A recent study has found that in the US alone, 40% of food is thrown out, partly because of confusing date labels, telling consumers to "use by", "sell by" and "enjoy by" a certain time[.] Sometimes the dates that are put on the sides of food aren't necessarily in regards to how safe the food is to eat, sometimes it's just a notification of taste.

Dana Gunders a food scientist at the Natural Resources Defense Council (NRDC) told the BBC that much of the food that says it's expired is actually perfectly good to still eat.

In a report called, The Dating Game: How Confusing Food DateLabels Lead to Food Waste in America, from the NRDC and Harvard Food, Law, and Policy Clinic it’s clear that many foods are still good to eat after the date on the side of their packaging.

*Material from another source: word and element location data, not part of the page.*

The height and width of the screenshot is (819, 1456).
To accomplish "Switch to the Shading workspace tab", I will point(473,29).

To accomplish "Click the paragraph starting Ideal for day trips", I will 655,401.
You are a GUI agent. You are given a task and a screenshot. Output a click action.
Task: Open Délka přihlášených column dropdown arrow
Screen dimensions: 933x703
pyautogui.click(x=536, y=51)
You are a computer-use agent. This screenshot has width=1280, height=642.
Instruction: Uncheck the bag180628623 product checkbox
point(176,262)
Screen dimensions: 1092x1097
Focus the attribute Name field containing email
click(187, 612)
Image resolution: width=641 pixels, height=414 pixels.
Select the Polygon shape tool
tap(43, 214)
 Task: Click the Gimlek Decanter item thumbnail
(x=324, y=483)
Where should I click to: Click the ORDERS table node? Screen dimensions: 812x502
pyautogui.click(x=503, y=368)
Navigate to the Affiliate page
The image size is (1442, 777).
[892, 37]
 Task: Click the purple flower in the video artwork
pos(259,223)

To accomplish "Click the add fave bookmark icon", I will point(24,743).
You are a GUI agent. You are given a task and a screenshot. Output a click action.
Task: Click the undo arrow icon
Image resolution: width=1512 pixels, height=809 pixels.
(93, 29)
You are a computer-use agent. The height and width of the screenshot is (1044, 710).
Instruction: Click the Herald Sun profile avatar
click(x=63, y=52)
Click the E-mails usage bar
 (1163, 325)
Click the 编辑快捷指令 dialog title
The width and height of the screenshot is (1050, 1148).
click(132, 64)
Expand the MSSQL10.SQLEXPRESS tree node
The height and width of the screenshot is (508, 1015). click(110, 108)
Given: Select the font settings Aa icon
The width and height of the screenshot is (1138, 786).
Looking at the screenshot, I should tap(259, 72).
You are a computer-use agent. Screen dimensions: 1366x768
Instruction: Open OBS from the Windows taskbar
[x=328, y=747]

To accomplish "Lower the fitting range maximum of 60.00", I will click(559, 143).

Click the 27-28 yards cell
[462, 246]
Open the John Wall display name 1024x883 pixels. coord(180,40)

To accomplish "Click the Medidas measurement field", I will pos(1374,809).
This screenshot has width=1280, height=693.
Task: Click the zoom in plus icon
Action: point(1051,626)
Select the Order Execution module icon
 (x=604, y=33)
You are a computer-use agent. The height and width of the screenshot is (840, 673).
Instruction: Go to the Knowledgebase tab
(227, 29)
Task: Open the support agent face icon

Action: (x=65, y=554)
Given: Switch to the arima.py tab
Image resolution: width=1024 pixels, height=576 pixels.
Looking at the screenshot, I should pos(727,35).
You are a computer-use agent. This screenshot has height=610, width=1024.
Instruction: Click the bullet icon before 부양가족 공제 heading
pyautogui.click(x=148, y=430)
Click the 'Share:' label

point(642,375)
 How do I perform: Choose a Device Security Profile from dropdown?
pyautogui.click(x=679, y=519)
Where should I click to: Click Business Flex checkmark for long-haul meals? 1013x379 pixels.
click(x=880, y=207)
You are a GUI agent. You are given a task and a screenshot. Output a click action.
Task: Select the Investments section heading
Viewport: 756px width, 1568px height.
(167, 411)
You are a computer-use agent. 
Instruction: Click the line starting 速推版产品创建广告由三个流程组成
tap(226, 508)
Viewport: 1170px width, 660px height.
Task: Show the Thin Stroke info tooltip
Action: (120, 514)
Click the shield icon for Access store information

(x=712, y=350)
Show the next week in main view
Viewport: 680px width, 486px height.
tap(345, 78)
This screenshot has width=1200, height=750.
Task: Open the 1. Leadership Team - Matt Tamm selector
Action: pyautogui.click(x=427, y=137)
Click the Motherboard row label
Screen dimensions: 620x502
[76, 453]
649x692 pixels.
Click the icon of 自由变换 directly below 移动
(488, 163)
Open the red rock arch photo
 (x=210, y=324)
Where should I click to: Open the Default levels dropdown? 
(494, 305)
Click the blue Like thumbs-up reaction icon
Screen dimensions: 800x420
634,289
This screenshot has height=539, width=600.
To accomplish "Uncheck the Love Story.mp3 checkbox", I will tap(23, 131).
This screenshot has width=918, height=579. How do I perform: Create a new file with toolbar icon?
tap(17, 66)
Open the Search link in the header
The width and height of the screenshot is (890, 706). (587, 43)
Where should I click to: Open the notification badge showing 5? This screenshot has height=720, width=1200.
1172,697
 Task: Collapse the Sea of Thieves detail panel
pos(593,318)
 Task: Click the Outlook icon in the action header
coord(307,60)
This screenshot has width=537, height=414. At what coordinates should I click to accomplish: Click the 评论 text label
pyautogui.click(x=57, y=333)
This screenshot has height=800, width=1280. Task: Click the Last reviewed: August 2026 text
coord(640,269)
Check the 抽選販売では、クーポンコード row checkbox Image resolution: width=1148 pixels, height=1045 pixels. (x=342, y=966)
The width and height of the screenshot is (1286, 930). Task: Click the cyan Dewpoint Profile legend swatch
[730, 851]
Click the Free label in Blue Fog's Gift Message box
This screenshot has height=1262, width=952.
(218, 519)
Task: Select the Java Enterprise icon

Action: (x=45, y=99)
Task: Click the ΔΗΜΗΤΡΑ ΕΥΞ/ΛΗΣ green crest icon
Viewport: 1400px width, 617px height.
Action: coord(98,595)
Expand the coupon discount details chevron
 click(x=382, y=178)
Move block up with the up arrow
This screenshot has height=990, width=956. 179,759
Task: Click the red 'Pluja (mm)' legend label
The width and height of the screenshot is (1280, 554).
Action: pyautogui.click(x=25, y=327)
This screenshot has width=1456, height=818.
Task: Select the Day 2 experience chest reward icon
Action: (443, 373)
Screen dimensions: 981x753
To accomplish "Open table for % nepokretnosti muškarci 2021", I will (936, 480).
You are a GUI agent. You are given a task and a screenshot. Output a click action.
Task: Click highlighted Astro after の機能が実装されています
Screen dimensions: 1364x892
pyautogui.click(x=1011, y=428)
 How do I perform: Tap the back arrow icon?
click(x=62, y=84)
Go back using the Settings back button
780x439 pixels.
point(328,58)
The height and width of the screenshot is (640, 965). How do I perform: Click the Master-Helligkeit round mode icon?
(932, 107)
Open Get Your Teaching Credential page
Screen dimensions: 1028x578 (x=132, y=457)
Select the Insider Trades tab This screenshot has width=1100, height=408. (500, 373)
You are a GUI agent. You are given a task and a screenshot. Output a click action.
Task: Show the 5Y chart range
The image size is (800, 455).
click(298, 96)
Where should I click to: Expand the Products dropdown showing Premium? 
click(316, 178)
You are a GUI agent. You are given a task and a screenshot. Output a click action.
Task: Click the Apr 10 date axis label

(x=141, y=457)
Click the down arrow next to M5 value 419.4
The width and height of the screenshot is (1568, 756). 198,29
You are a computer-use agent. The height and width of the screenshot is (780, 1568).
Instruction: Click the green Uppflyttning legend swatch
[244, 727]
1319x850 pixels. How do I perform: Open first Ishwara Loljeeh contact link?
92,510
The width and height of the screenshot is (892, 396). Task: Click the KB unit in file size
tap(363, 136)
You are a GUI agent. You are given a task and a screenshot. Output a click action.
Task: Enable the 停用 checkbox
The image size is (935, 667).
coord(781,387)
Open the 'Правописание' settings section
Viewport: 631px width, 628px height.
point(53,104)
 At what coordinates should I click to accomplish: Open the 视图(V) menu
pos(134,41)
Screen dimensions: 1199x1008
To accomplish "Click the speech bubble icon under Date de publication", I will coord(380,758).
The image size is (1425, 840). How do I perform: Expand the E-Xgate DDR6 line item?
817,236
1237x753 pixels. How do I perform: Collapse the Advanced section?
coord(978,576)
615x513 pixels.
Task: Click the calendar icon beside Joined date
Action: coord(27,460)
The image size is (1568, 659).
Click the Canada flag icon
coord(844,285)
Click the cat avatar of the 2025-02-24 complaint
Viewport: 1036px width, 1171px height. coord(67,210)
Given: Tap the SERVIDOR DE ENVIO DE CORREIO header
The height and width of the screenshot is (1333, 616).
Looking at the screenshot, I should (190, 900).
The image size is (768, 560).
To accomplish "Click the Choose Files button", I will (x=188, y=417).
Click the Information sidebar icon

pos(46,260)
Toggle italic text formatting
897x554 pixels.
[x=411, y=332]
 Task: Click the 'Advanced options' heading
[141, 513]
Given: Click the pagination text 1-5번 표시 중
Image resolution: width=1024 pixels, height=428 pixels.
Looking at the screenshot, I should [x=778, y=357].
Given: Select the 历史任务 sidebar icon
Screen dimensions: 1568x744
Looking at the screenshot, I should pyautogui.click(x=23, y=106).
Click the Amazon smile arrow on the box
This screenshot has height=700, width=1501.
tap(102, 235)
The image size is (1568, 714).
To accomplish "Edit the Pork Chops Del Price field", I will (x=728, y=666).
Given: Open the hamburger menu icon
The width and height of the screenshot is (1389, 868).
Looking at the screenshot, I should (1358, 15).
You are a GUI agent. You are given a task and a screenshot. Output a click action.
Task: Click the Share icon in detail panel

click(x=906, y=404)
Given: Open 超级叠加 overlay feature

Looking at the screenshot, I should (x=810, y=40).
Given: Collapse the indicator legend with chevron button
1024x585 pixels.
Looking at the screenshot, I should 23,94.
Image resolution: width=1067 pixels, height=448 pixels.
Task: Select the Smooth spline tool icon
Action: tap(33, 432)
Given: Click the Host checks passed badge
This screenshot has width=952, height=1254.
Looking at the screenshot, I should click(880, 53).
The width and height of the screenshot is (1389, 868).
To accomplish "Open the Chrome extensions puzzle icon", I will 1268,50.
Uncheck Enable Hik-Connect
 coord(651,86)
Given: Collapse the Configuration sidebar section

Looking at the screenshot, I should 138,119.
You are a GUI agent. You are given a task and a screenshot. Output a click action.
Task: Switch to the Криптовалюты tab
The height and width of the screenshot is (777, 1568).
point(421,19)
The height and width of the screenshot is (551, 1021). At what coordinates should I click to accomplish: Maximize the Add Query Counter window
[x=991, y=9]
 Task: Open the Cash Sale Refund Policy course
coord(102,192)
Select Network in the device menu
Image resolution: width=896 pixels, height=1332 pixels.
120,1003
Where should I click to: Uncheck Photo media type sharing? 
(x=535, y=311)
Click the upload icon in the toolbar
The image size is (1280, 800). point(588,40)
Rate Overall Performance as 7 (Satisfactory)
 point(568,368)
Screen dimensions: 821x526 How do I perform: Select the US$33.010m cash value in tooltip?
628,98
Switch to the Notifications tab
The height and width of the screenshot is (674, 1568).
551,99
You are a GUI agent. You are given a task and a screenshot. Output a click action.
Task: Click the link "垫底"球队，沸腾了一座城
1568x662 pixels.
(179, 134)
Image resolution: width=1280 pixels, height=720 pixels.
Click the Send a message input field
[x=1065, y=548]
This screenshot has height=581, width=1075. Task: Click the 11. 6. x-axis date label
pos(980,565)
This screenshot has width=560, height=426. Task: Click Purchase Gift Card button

Many foods have so many preservatives and artificial additives, that their shelf life is much strong than is actually perceived.

Eggs can last up to 3-5 weeks if they are kept at a cool refrigerator temperature.

Even if milk starts to stink, it is still drinkable, but it is stressed that it should be stored at cool temperatures and should not sit open at room temperature for long periods of time.

When chocolate gets that dry, white film on its outside, it’s not mold, it’s the result of too much exposure to air.

Tortilla chips aren't going to make you sick if they go a month after their expiration, they might taste stale. A good way to fix that is to throw them in the oven for a few minutes to make them crispy.

Finally, the article mentions yogurt can still be eaten up to six weeks after the expiration. The mold can be scraped off and the yogurt is still good.